«Il silenzio ci dia una fiducia piena»
Una folla imponente e composta ha dato l'addio a Livio e Renzo Visintini in San Vittore. "Ricordiamoli per la loro voglia di fare" ha detto la moglie Paola
«Ricordiamoli per la loro curiosità, per la loro voglia di fare. Grazie a tutti per l’amore, l’affetto e il calore con cui ci avete circondato». Con la voce rotta dall’emozione, con le lacrime impossibili da nascondere, Paola Bielli ha voluto pronunciare poche ma pregnanti parole al termine del funerale di suo marito Livio Visintini e di suo figlio Renzo, scomparsi tra le onde del lago nel pomeriggio dello scorso Primo novembre. Parole che hanno raggiunto l’imponente e silenziosa folla che si è raccolta questa mattina, sabato 18 novembre, nella basilica di San Vittore: amici, colleghi, autorità, compagni di scalata con le insegne del Club Alpino. Tantissima gente, anche comune, toccata da una tragedia che ha lasciato di stucco l’intera città.
Il silenzio, accorato e commosso durante tutta la cerimonia, è stato il tema più ricorrente nel corso della celebrazione e dell’omelia tenuta dal parroco di Buguggiate, don Giovanni. «La prima lettura, tratta dal libro del Qoelet, ci dice che oggi è il tempo del tacere. Un silenzio che però non deve essere rassegnato a subire una natura avversa, ma che invece ci deve permettere di ascoltare parole vere e piene, di apprezzare il dono che hanno rappresentato Renzo e Livio, che di darci fiducia piena. La fiducia sia il messaggio evangelico per Paola: tutti noi abbiamo avuto una reazione di incredulità quando ci è giunta questa notizia di morte. Abbiamo condiviso il grido dei discepoli nella tempesta, «Signore, non ti importa che moriamo?», quello di San Giovanni della Croce, anche quello di Gesù crocifisso. Gesù però ha avuto fiducia».

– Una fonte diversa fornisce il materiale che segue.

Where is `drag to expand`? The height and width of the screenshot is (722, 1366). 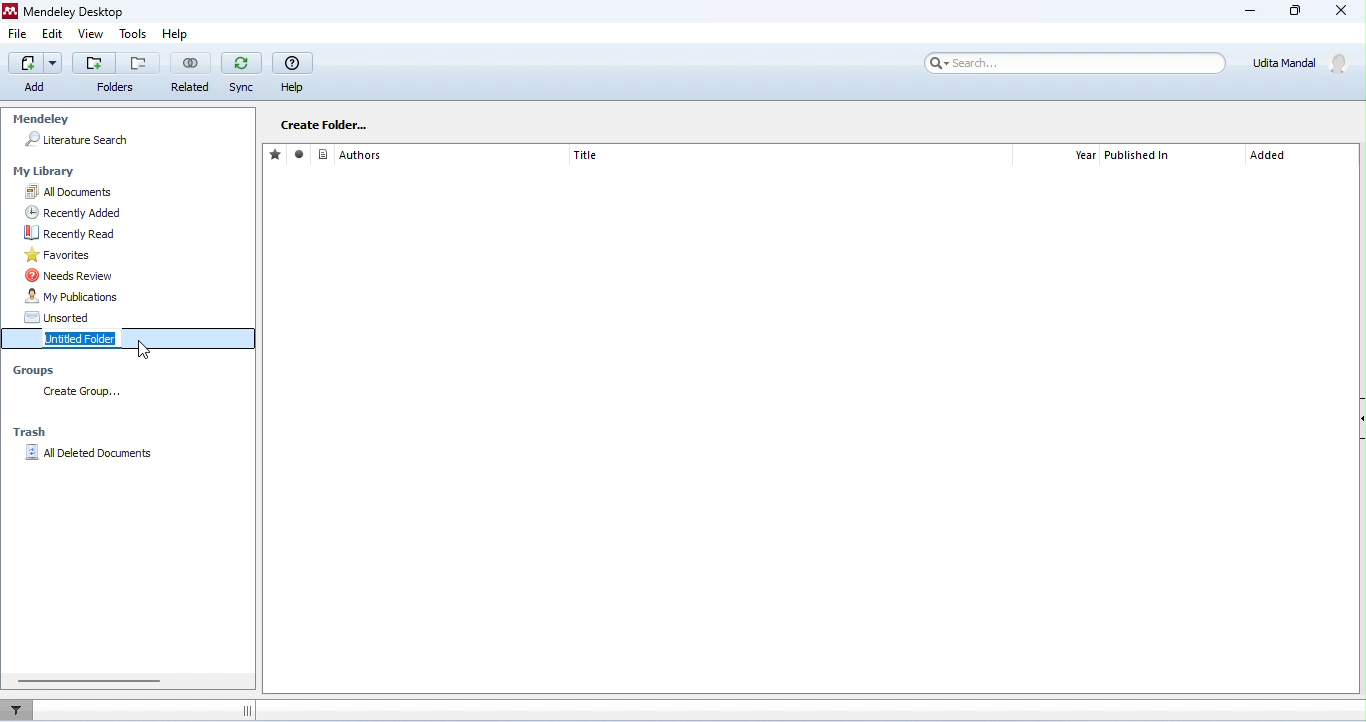 drag to expand is located at coordinates (246, 711).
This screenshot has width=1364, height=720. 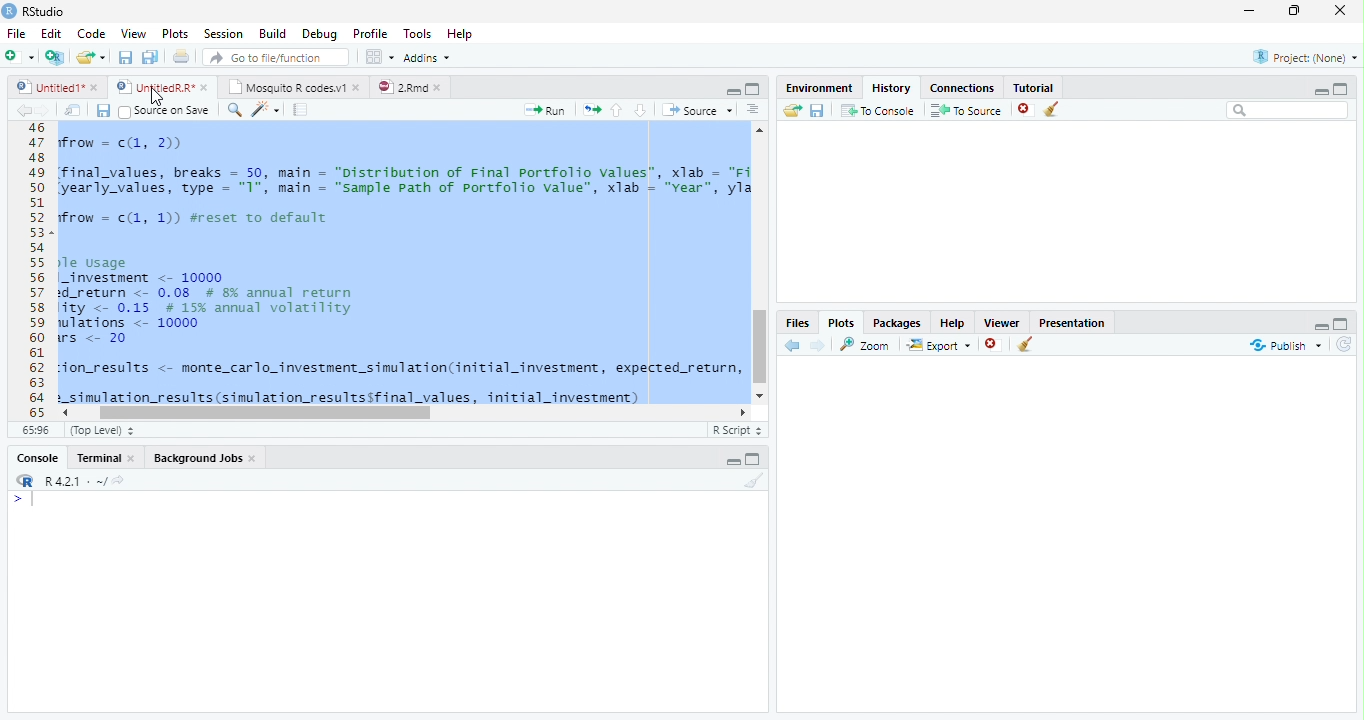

«Il giorno della tragedia – ha proseguito don Giovanni – è stato simile al Venerdì Santo; quello di oggi è come un Sabato Santo, fatto di riflessione, preghiera e silenzio. Attendiamo la Pasqua, che oggi ci pare lontana, ricordandoci che ora Renzo e Livio sono illuminati dalla luce eterna».
Parole sentite, alle quali si sono aggiunte quelle di don Luca Violoni: «Paola, Sara, tutti i parenti, gli amici del Cai e i colleghi dell’Aermacchi sappiano che la cordata con Livio e Renzo continua anche oggi. È solo cambiata la forma dell’abbraccio, che da visibile è diventato invisibile».
Infine le parole di Paola e la musica dell’Oratorio estivo, che tanto piaceva a Renzo, hanno concluso la cerimonia. Papà e figlio riposeranno insieme, per sempre accanto, al cimitero di Bodio.